We have three pallets ready to go right now and by the end of the season we will have one more," said Master Sgt. Al Coe, the Det. 4 postmaster. "We have 14,000 pounds with only 100 people on the ice, but the C-17 is taking a lot of people down there so we have their mail too."

Collecting and sorting mail is not the only mission for Det. 4 members. The postmaster has to make two trips a year to inspect and audit the postal operations on Antarctica. The postmaster will travel to McMurdo Station and the South Pole for about a week to make sure operations are running smoothly.

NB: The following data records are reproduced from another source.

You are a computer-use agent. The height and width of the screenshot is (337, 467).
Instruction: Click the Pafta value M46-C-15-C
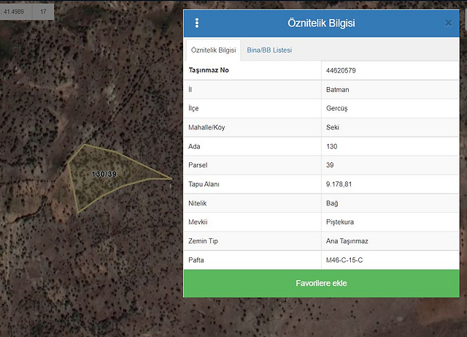click(345, 260)
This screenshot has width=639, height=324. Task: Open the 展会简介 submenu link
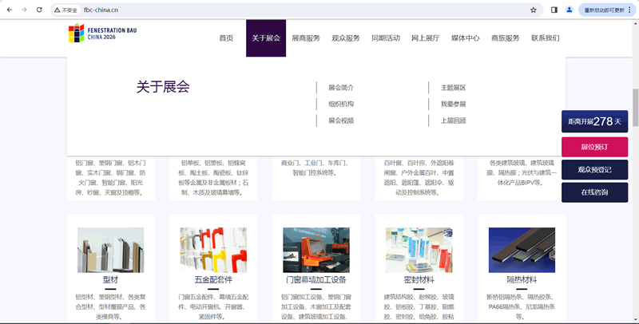pyautogui.click(x=341, y=88)
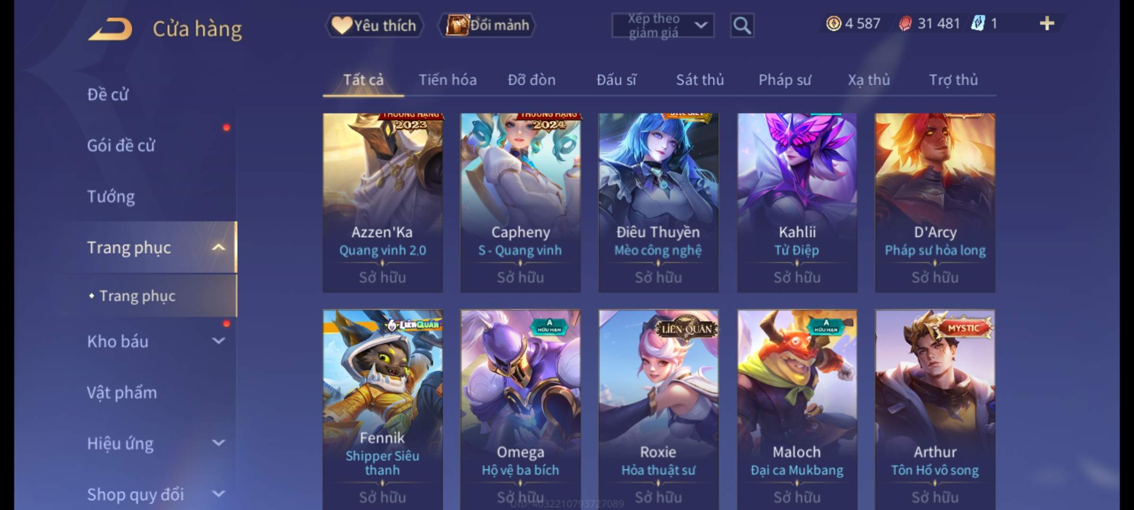This screenshot has width=1134, height=510.
Task: Tap the back arrow beside Cửa hàng
Action: (x=110, y=29)
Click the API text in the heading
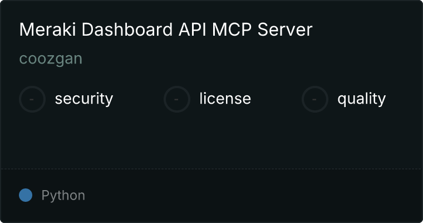This screenshot has width=423, height=223. pos(193,29)
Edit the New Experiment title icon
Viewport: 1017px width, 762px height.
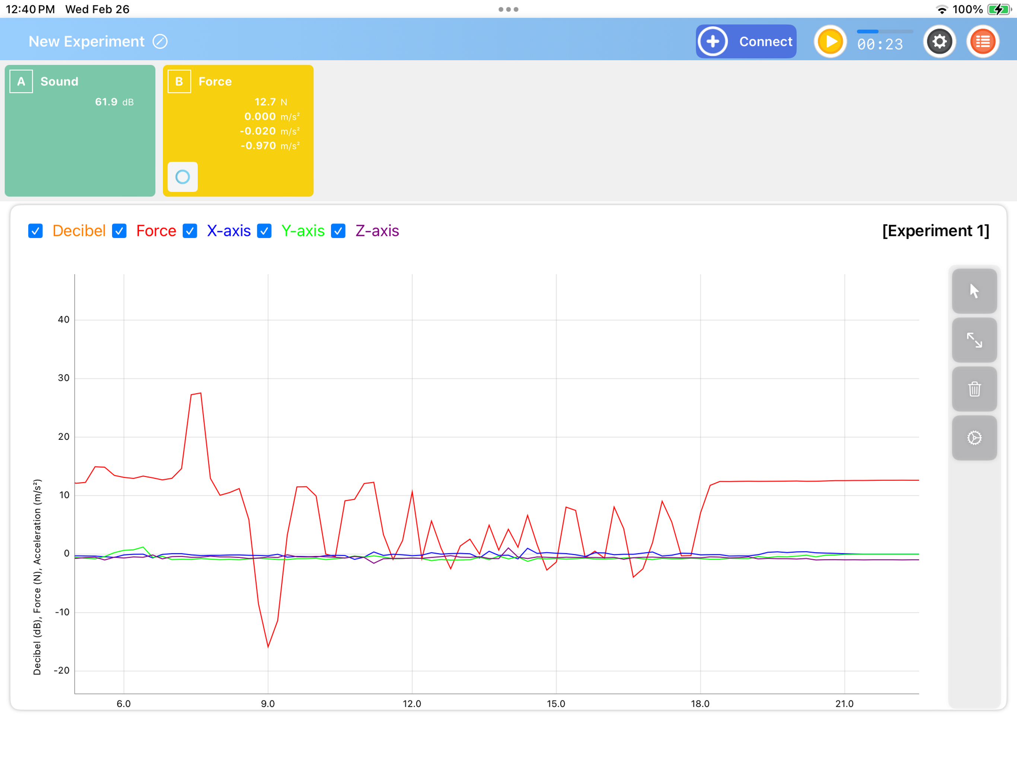click(x=160, y=42)
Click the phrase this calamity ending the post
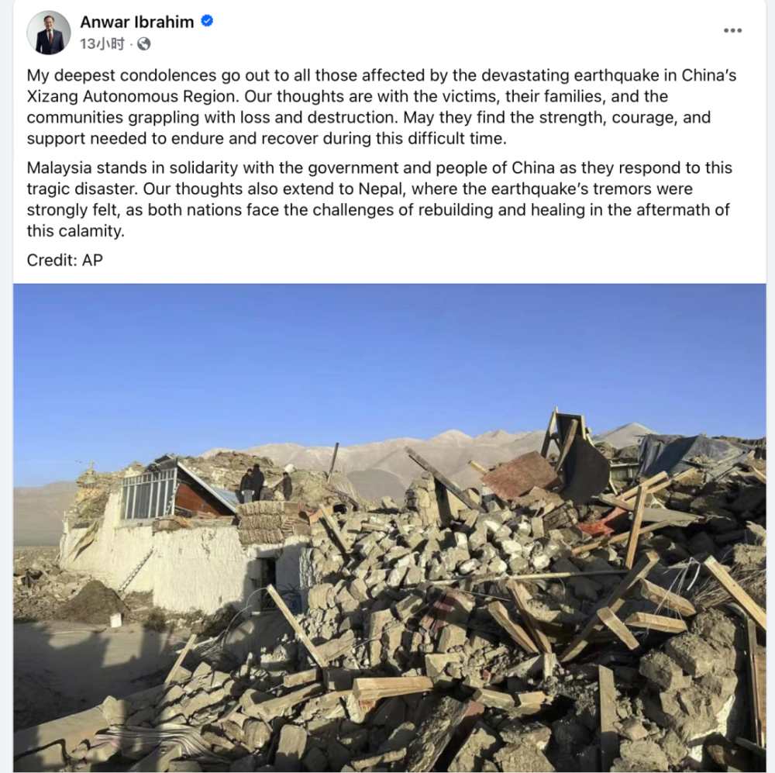This screenshot has width=775, height=773. 76,231
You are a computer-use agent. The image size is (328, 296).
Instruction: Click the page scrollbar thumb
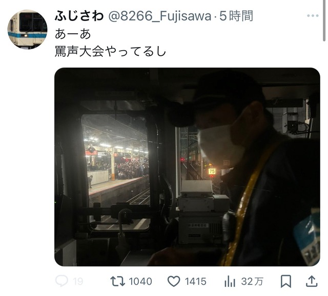point(324,20)
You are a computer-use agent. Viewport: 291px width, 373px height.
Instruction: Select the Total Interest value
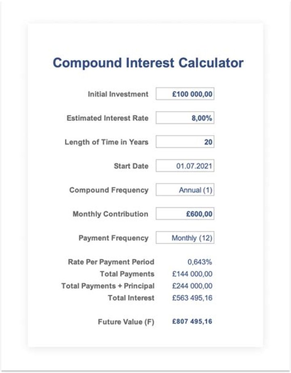192,298
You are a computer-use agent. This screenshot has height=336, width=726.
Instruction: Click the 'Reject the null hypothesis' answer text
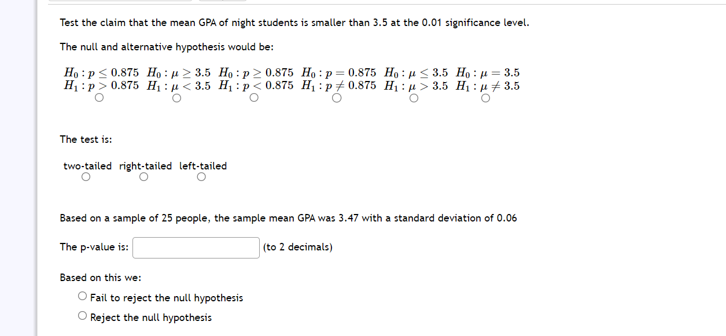[151, 317]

"We make sure they have the right forms and right procedure in place to process the mail," Sergeant Coe said. "We make sure things are well."

Servicemembers know mail is a great morale booster. Like any military member deployed throughout the world expecting mail, people stationed in Antarctica are no different.

"They are excited to get their mail. They live off the mail," Sergeant Coe said.

"We catch a little flack because mail doesn't always go down on the first flight," said Tech. Sgt. Chad Hartley, the incoming postmaster. "It's like being in a deployed location and waiting for mail. They have been waiting all winter for it."

Det. 4 is a unique one-Airman, two-civilian post office. The air mail terminal is not a Department of Defense operation, but a National Science Foundation one. In a given year, the post office can handle up to 240,000 pounds of mail for Operation Deep Freeze. 

"Basically the NSF borrows me," Sergeant Coe said. "They reimburse the DOD for all the weights of the mail coming in and going out from Antarctica."